While multi-faith dialogue in policy and politics is necessary, it is difficult to frame because there are multiple tiers of dialogue that need to occur concurrently: those between different faith institutions, those between faith communities and governments, those between governments, and those between believers themselves. While there are Christians and Muslims who have made strong contributions to these discussions, the increasing politicization of religion in the US poses a challenge to these efforts, and illiberal regimes in the Middle East use themes of religious tolerance to distract the West from their own human rights violations.
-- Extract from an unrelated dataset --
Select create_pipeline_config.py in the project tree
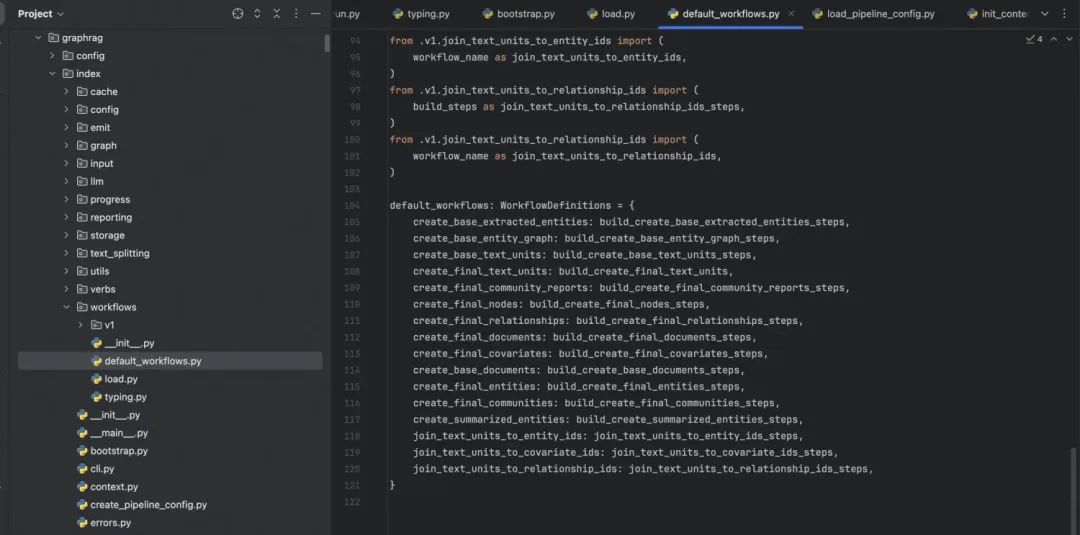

Although governments and political leaders advertise these efforts as groundbreaking breakthroughs in multi-faith political dialogue, they have fundamental shortcomings that point to the need for a franker and more honest discussion about questions Christians and Muslims must wrestle with together.

Today many Christians in the policy arena have divided themselves into two camps of engagement with politically active Muslims and predominantly Muslim governments: the Trump administration-backed selective engagement camp and the anti-everything Trump administration camp.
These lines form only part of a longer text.